Well, I guess the idea is useful up to a point.
My code also had an error in it, besides being uninspired and not fully
thought out:
The line:
if length(tempVar1) - PosOfDecPoint > multiplier then
should only read like that for the FIRST test, not all three; in each other
test, it should be, respectively,
if length(tempVar2) - PosOfDecPoint > multiplier then
if length(tempVar3) - PosOfDecPoint > multiplier then
sorry.
corrected code:
include misc.e
integer multiplier, PosOfDecPoint
multiplier = 1
PosOfDecPoint= 0
atom var1, var2, var3
var1 = 31.1
var2 = 34.25
var3 = .01
sequence tempVar1, tempVar2, tempVar3
tempVar1 = sprint(var1)
tempVar2= sprint(var2)
tempVar3 = sprint(var3)
PosOfDecPoint = find('.', tempVar1)
if PosOfDecPoint then
if length(tempVar1)- PosOfDecPoint > multiplier then
multiplier = length(tempVar1)- PosOfDecPoint
end if
end if
PosOfDecPoint = find('.', tempVar2)
if PosOfDecPoint then
if length(tempVar2)- PosOfDecPoint > multiplier then
multiplier = length(tempVar2)- PosOfDecPoint
end if
end if
PosOfDecPoint = find('.', tempVar3)
if PosOfDecPoint then
if length(tempVar3)- PosOfDecPoint > multiplier then
multiplier = length(tempVar3)- PosOfDecPoint
end if
end if
for i = multiplier*var1 to multiplier*var2 by multiplier*var3 do
puts(1, sprint(i/multiplier) & " ")
end for
Dan
----- Original Message -----
From: "Chris Bensler" <bensler at mail.com>
To: "EUforum" <EUforum at topica.com>
Sent: Saturday, March 23, 2002 9:56 PM
Subject: RE: BUG! Erratic for loop behavior
>
> function magnify(atom a)
> sequence str
> integer f
> str = sprintf("%f",a)
> f = find('.',str)
> if f then
> a *= power(10,length(str)-f)
> end if
> return a
> end function
>
> It works for up to 6 decimal places.
> 34.1234567 will not be fully magnified.
>
>
> Chris
>
>
> Dan Moyer wrote:
> > off the top of my head:
> > change the vars to sequence, check for '.', count how many to right of
> > '.',
> > multiply by 10 to the how many for the MAX number in any var?
> >
> > Dan
> >
> > ----- Original Message -----
> > From: "Chris Bensler" <bensler at mail.com>
> > To: "EUforum" <EUforum at topica.com>
> > Sent: Saturday, March 23, 2002 9:02 PM
> > Subject: RE: BUG! Erratic for loop behavior
> >
> >
> > > for i = var1 to var 2 by var3 do
> > > end for
> > >
> > > how much should the vars be multiplied by?
> > >
> > > Chris
> > >
> > > Dan Moyer wrote:
> > > > Andy,
> > > >
> > > > Although I assume this is at least obvious, you could just do this:
> > > >
> > > > for i = 10*31.1 to 10*34.2 do
> > > > ?i/10
> > > > end for
> > > >
> > > > Same for whatever max "level" of floating point you have, ie, if
*any*
> > > > value
> > > > goes out to .001,multiply all by 1000, then divide, etc.
> > > >
> > > > Maybe there's some good reason that doesn't occur to me offhand why
this
> > > > won't work?
> > > >
> > > > Dan Moyer
11. Re: BUG! Erratic for loop behavior
petelomax at blueyonder.co.uk wrote:
>
>
> On Sat, 23 Mar 2002 20:36:14 +0100, Rolf Schröder <r.schr at t-online.de>
> wrote:
>
> >Actually, 0.1 (dec.) is has
> >an unlimited binary representation: 0.0001100110011..... .
>
> Sanity check required.
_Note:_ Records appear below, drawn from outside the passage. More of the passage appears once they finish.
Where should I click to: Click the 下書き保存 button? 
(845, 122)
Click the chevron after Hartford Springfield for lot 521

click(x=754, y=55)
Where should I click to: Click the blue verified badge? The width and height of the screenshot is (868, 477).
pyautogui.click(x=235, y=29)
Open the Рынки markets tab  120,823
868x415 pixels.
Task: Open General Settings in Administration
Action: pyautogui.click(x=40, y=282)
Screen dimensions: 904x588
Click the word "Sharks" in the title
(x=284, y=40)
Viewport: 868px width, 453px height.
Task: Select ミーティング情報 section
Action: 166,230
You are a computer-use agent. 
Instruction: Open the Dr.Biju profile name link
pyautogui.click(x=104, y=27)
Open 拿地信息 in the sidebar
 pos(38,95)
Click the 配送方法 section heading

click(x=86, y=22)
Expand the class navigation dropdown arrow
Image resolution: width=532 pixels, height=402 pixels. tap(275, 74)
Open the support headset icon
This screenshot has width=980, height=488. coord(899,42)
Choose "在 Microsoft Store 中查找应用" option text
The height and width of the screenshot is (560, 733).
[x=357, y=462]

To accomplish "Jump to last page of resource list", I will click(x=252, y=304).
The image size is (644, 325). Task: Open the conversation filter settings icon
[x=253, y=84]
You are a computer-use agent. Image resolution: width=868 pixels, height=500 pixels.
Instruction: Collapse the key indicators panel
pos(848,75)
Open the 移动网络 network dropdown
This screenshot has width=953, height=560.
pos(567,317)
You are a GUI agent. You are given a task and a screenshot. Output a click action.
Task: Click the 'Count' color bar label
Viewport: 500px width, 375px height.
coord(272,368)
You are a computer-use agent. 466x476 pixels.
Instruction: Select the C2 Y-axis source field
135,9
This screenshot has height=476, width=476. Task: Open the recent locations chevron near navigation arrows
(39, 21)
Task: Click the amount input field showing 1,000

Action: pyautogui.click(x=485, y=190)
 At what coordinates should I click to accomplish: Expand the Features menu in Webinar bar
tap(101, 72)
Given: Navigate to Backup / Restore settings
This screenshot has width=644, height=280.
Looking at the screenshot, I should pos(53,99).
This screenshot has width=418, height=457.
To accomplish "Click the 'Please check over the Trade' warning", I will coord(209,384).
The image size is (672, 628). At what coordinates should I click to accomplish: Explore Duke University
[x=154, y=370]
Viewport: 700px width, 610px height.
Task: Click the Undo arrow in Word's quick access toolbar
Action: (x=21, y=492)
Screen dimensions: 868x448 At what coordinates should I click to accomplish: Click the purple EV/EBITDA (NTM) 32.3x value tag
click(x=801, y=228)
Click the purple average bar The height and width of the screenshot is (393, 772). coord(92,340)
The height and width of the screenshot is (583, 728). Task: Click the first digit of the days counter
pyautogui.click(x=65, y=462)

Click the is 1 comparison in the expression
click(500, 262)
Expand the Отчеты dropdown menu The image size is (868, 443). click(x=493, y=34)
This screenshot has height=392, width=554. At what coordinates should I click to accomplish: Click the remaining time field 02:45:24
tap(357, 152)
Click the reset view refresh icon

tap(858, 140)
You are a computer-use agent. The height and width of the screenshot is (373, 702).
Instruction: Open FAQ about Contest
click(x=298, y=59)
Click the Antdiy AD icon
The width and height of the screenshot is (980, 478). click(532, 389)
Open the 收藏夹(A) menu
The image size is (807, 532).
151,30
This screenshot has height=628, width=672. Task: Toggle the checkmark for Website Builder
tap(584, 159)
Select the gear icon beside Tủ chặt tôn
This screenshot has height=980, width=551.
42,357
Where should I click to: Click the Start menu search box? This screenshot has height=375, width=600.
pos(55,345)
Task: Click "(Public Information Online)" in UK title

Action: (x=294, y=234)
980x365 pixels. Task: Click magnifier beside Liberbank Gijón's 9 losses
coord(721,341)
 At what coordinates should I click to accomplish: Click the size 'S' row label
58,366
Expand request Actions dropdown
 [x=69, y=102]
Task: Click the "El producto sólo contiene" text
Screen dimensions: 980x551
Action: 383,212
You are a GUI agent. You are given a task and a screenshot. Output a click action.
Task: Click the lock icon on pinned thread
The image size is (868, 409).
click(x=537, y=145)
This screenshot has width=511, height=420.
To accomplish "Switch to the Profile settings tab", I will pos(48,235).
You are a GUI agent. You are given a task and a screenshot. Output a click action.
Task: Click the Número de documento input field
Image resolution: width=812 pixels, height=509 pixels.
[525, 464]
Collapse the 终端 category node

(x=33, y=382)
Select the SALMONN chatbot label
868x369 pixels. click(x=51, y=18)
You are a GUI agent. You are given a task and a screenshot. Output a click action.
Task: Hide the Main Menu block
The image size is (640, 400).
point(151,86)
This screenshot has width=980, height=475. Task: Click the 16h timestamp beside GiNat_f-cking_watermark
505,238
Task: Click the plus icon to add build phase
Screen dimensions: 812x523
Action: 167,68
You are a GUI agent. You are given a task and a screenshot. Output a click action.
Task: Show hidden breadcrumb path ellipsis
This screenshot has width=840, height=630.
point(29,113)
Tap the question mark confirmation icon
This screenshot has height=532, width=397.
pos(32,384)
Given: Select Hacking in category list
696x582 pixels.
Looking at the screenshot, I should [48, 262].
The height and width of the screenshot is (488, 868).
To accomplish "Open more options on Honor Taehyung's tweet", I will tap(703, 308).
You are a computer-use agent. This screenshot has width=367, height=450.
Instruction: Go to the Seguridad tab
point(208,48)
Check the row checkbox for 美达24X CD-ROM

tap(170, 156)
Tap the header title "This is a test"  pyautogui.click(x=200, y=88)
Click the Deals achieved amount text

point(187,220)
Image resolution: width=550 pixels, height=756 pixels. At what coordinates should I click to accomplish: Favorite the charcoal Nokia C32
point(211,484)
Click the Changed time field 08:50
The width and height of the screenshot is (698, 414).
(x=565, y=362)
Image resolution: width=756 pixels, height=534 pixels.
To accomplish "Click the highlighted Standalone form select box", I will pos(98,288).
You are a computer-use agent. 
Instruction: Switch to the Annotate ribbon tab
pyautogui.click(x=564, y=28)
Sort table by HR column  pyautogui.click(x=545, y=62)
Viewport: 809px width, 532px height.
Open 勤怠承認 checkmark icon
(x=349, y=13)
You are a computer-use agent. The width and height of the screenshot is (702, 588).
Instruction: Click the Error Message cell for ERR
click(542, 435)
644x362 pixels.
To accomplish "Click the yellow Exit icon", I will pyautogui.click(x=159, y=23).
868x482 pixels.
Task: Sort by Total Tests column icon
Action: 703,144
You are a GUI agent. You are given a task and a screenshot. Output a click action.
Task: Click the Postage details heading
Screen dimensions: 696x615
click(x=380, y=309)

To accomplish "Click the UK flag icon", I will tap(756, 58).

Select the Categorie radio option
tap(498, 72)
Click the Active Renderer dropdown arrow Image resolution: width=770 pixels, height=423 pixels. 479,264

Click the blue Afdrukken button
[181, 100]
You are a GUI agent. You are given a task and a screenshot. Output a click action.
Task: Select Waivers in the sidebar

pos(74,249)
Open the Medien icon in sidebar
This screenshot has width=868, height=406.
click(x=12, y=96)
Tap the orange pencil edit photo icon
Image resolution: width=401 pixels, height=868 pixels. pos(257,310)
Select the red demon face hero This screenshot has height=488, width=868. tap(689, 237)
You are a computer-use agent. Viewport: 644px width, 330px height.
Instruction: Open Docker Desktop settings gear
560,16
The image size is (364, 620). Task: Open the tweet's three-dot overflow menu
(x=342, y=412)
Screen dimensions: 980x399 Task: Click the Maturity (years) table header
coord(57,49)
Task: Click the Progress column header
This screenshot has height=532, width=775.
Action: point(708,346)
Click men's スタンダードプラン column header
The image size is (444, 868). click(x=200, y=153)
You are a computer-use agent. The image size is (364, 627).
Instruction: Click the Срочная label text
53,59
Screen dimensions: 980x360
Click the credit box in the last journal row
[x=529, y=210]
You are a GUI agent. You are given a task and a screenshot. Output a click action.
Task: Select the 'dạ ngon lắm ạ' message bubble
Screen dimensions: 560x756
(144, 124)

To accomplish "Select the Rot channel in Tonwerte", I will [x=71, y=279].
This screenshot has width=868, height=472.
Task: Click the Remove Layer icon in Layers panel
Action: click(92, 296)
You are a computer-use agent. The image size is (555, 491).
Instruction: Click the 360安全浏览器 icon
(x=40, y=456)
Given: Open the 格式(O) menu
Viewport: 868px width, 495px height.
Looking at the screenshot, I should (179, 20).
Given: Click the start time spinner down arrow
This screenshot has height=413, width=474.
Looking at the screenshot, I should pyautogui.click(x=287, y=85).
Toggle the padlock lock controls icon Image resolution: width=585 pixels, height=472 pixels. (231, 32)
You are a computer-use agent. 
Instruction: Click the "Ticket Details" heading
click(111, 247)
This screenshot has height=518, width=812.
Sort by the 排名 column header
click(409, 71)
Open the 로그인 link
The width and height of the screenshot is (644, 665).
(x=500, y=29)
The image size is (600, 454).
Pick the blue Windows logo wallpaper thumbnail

Kinda understand. Kinda appreciate I may have
> been mollycoddled over many years, or somesuch.
>
> Where'd you get this from, please.
>
You do it yourself!
The decimal 0.1 is equal 1/10 . Written with binary numbers it's 1/1010
. Now you fulfill a 'written' division as you may be used to do for
decimal numbers (but now you have only 0 and 1 as digits):
1: 1010 = 0.0001100110011....
-----------
10: 1010 = 0
---------
100 : 1010 = 0
-----------
* 1000 : 1010 = 0
------------
10000 : 1010 = 1
-1010
------
1100 : 1010 = 1
-1010
------
100 : 1010 = 0
----------
1000 : 1010 = 0 from here the same as (*) and therefore
repeated.
One has to become familiar with this kind of calculations :) .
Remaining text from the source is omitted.